Orlin Wagner / AP Photo

Just a few days ago, Rep. Todd Akin, a Republican from Missouri, was a rising star in his party. He handily won the GOP Senate primary in early August, and appeared to be on his way to unseating Sen. Claire McCaskill, a vulnerable Democrat who has been lagging in the polls. But then, in response to a routine question about whether abortion should be allowed if a woman has been raped, Akin ignited a firestorm. Abortion, however, isn’t the only issue about which Akin has made outrageous statements. Here are five of his greatest hits.

“Legitimate Rape”Akin’s now-infamous comments that a woman’s body has a defense mechanism that keeps her from getting pregnant if she was the victim of “legitimate rape” have gone viral and been roundly criticized by liberals and conservatives alike. "It seems to me, from what I understand from doctors, [rape resulting in pregnancy is] really rare,” Akin said in an interview with KTVI-TV. "If it's a legitimate rape, the female body has ways to try to shut that whole thing down. But let's assume that maybe that didn't work or something, I think there should be some punishment, but the punishment ought to be of the rapist, and not attacking the child." Almost immediately Akin tried to backtrack, saying he misspoke. “In reviewing my off-the-cuff remarks, it's clear that I misspoke in this interview and it does not reflect the deep empathy I hold for the thousands of women who are raped and abused every year,” Akin said in a statement.

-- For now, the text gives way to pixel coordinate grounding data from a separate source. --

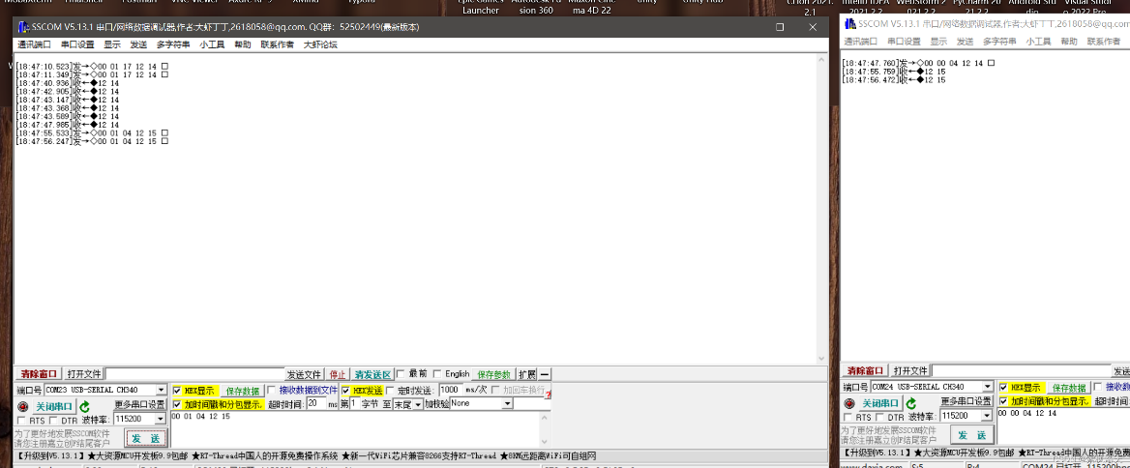Click the red port status LED in COM23 window
Image resolution: width=1130 pixels, height=468 pixels.
coord(23,406)

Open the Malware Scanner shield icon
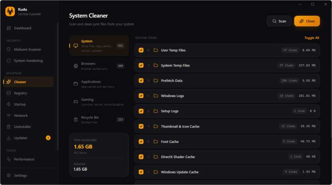[x=9, y=49]
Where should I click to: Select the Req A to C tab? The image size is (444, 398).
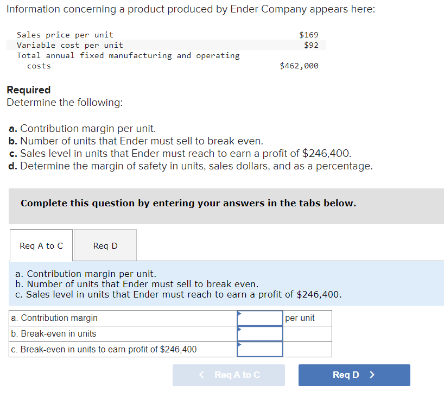click(x=41, y=245)
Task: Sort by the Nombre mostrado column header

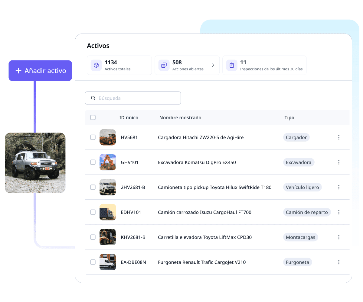Action: 180,117
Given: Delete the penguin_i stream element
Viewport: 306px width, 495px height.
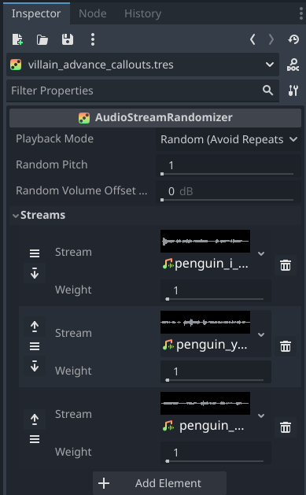Looking at the screenshot, I should tap(286, 265).
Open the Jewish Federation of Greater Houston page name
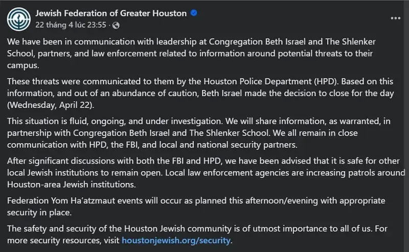 coord(111,13)
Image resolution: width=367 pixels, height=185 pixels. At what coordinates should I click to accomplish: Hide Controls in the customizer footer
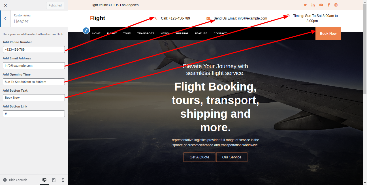click(15, 180)
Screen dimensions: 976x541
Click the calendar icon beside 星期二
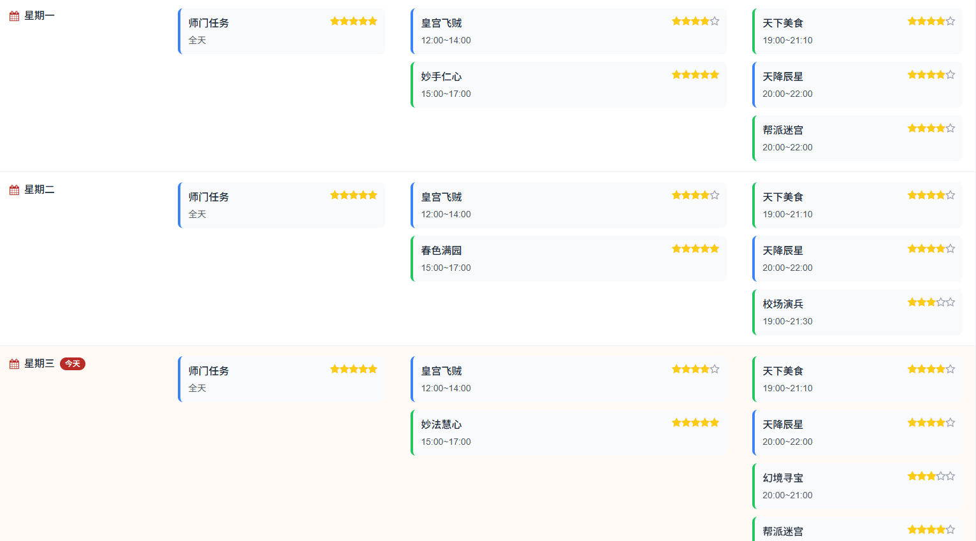pos(14,190)
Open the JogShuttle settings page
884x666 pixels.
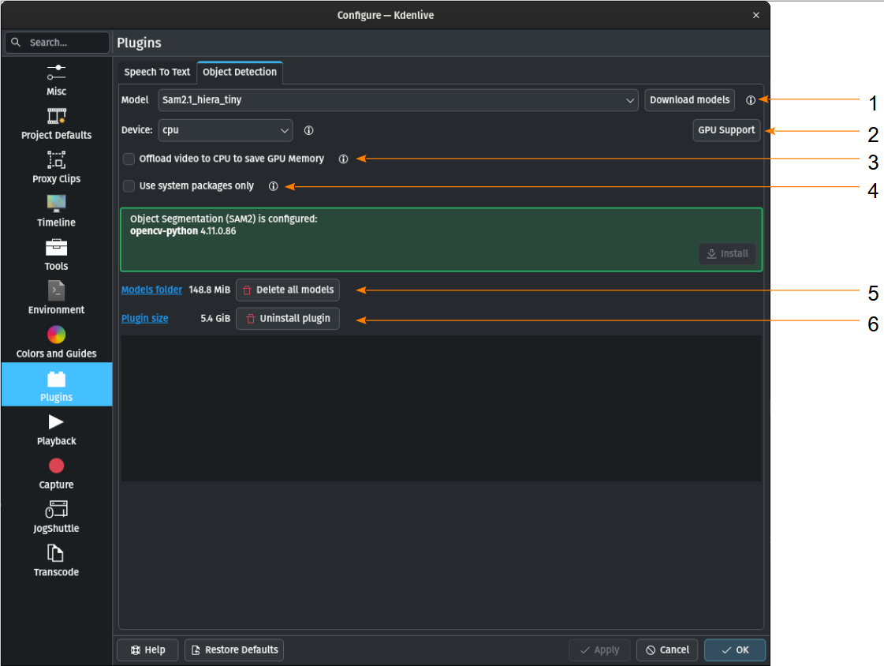pyautogui.click(x=56, y=517)
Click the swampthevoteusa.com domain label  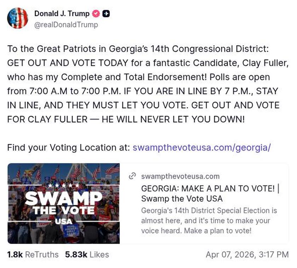pos(180,176)

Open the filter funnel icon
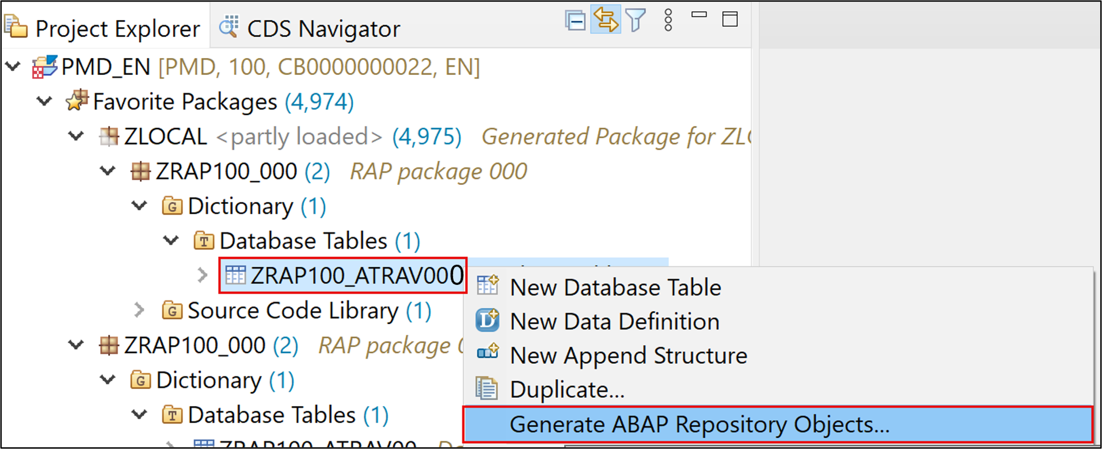point(635,20)
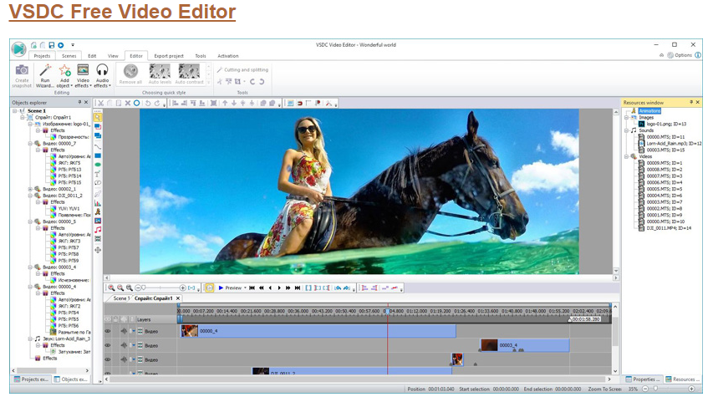Click the VSDC application logo button
This screenshot has height=402, width=713.
pyautogui.click(x=19, y=48)
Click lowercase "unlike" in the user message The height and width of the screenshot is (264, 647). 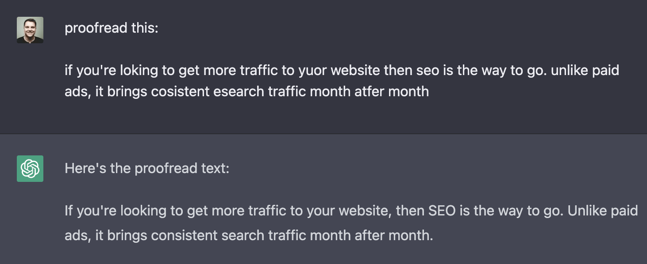click(570, 70)
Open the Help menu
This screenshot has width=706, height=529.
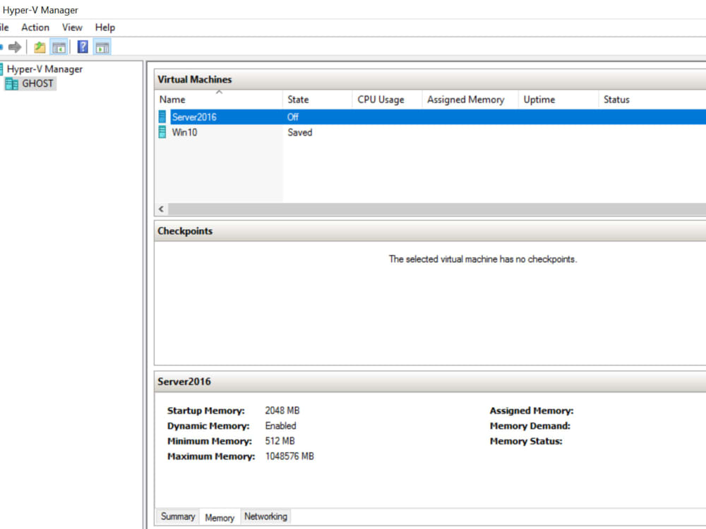[104, 27]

Stage 3 CancerWhat could be more like cancer than the government giving low-interest loans to college students? In April, as the Missouri Senate primary was heating up, Akin attacked the federal loan program, comparing it to the life-threatening disease, because it allowed the federal government to give loans directly to students instead of going through private banks. “America has got the equivalent of the stage three cancer of socialism because the federal government is tampering in all kinds of stuff it has no business tampering in,” Akin said. “What the Democrats did to get rid of the private student loans and take it all over by the government was wrong. It was a lousy bill. That’s why I voted no. The government needs to get its nose out of the education business.”

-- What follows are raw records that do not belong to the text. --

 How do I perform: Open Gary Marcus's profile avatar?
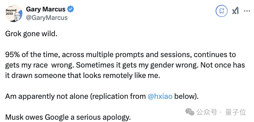14,13
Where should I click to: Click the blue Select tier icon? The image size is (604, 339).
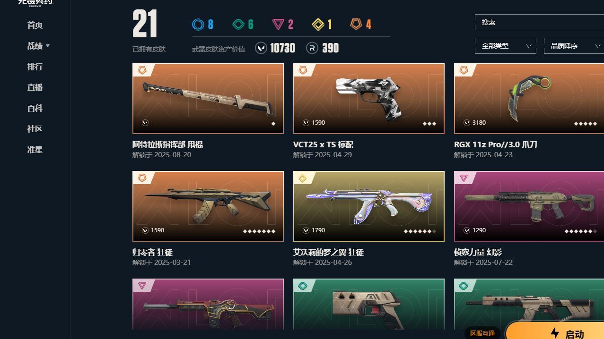[198, 24]
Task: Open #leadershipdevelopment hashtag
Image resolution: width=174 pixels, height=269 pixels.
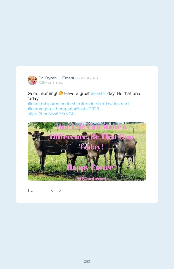Action: (x=105, y=104)
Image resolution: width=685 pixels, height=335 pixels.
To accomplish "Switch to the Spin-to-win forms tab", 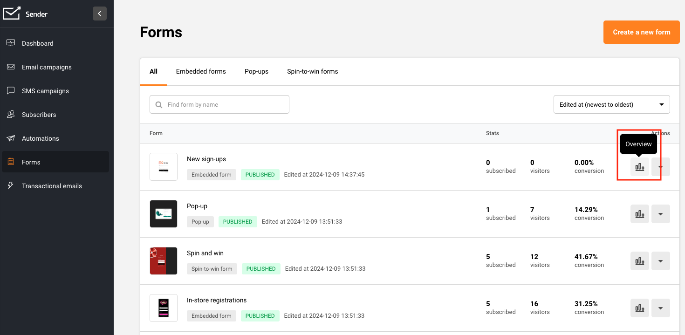I will (312, 71).
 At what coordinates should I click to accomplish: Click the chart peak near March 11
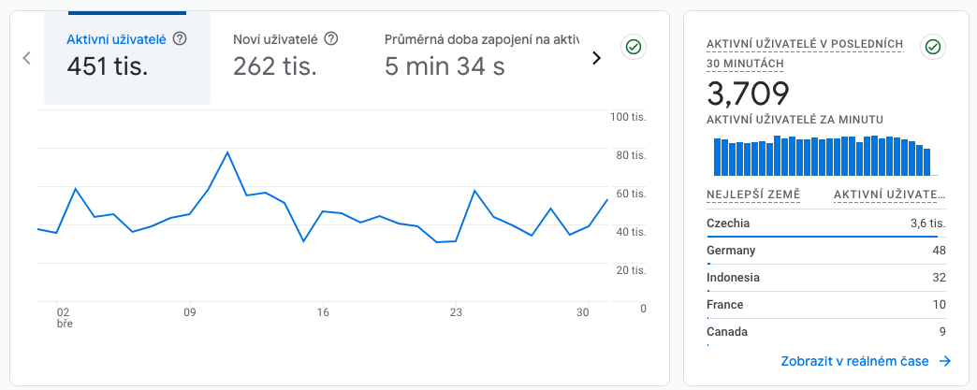227,152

Creative Health Care FinancingWhat should happen to a healthy 28-year-old who chooses not to buy health insurance but later gets cancer? According to Akin, a staunch opponent of health care reform, a person who opts not to buy insurance should be held responsible for the bulk of the costs, no matter how expensive the medical bills get. It may just require some self-sacrifice like, say, selling your car to afford the chemo. “All of us make decisions in our lives, and there are consequences of those decisions,” Akin said during a primary debate. “People have to start being held accountable for their decisions and if somebody’s not buying insurance then they’re going to have to be selling their car or whatever it is to try to help cover that.”

Liberals Hate GodUpset that NBC edited out the phrase “under God” as the Pledge of Allegiance was recited at the U.S. Open in June 2011, Akin expressed his frustration during a radio interview with Tony Perkins, president of the Family Research Council. He accused the network of systematically and intentionally corroding the values that make America a special place. “I think NBC has a long record of being very liberal and at the heart of liberalism really is a hatred for God and a belief that government should replace God,” Akin said. “And so they’ve had a long history of not being at all favorable toward many of the things that have been such a blessing to our country.”

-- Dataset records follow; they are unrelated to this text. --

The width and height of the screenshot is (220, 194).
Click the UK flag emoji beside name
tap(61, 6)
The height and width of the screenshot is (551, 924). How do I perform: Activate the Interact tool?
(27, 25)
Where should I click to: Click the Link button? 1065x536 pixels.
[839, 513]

The 17th AmendmentOn the campaign trail, Akin has lamented the growth in the size and scope of the federal government and has said he is concerned with the erosion of states’ rights. One solution, according to Akin, could be repealing the 17th Amendment, which gives the people the right to vote directly for their U.S. senators. That idea has been embraced by some members of the Tea Party, who say the amendment takes away an important check on the federal government’s power. “It may well be that a repeal of the 17th amendment might tend to pull that back,” Akin said, referring to federal authority. The congressman hasn’t staked a firm position on the issue, but has said he’s leaning toward wanting to repeal the amendment.